A ball is thrown vertically upwards with a velocity of `25 ms^(-1)` from the top of a tower of height 30m . How long will it travel before it hits ground

To solve the problem of how long the ball will take to hit the ground after being thrown upwards from the top of a tower, we can use the equations of motion.
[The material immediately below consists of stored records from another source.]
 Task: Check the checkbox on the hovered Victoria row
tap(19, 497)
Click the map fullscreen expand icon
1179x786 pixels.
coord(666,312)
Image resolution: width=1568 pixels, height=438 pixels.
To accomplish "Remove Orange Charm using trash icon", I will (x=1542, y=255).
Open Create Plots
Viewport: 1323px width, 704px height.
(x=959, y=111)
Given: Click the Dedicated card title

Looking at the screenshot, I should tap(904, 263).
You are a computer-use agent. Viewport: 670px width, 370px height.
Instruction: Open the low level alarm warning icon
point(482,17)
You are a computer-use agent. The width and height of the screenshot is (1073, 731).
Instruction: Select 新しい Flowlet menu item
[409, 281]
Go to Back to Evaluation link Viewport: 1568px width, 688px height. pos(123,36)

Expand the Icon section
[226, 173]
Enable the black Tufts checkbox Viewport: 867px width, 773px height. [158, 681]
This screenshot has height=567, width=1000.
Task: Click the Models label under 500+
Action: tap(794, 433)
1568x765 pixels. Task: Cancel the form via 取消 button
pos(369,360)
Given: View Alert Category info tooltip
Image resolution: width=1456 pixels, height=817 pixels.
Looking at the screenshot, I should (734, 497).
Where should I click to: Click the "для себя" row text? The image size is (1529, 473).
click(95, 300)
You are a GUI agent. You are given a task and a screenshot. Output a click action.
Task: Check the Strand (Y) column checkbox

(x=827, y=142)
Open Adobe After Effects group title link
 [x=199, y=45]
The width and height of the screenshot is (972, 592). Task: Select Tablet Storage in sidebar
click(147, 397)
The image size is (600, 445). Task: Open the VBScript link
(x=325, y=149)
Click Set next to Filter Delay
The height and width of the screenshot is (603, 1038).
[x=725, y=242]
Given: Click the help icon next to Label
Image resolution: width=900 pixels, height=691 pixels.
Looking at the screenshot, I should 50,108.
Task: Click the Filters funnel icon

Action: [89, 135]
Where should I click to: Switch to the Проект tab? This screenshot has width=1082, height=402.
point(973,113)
Here’s a step-by-step solution: ### Step 1: Identify the given data - Initial velocity of the ball, \( u = 25 \, \text{m/s} \) (upwards) - Height of the tower, \( h = 30 \, \text{m} \) (downwards) - Acceleration due to gravity, \( g = 9.81 \, \text{m/s}^2 \) (downwards) ### Step 2: Define the displacement Since the ball is thrown upwards and then falls down to the ground, the total displacement when it hits the ground will be the height of the tower, which is \( -30 \, \text{m} \) (negative because it is downward). ### Step 3: Use the equation of motion We can use the second equation of motion: \[ s = ut + \frac{1}{2} a t^2 \] where: - \( s \) is the displacement, - \( u \) is the initial velocity, - \( a \) is the acceleration (which will be \( -g \) since it acts downward), - \( t \) is the time. Substituting the known values: \[ -30 = 25t - \frac{1}{2} (9.81) t^2 \] ### Step 4: Rearranging the equation Rearranging gives us: \[ \frac{1}{2} (9.81) t^2 - 25t - 30 = 0 \] Multiplying through by 2 to eliminate the fraction: \[ 9.81 t^2 - 50t - 60 = 0 \] ### Step 5: Using the quadratic formula This is a quadratic equation in the form \( at^2 + bt + c = 0 \), where: - \( a = 9.81 \) - \( b = -50 \) - \( c = -60 \) Using the quadratic formula: \[ t = \frac{-b \pm \sqrt{b^2 - 4ac}}{2a} \] Substituting the values: \[ t = \frac{-(-50) \pm \sqrt{(-50)^2 - 4 \cdot 9.81 \cdot (-60)}}{2 \cdot 9.81} \] \[ t = \frac{50 \pm \sqrt{2500 + 2352.4}}{19.62} \] \[ t = \frac{50 \pm \sqrt{4852.4}}{19.62} \] Calculating the square root: \[ t = \frac{50 \pm 69.7}{19.62} \] ### Step 6: Calculate the two possible values for \( t \) Calculating the two possible values: 1. \( t = \frac{50 + 69.7}{19.62} \approx 6.1 \, \text{s} \) 2. \( t = \frac{50 - 69.7}{19.62} \) (this will yield a negative value which is not physically meaningful) ### Step 7: Conclusion The only valid solution is: \[ t \approx 6.1 \, \text{s} \] Thus, the ball will take approximately **6.1 seconds** to hit the ground. ---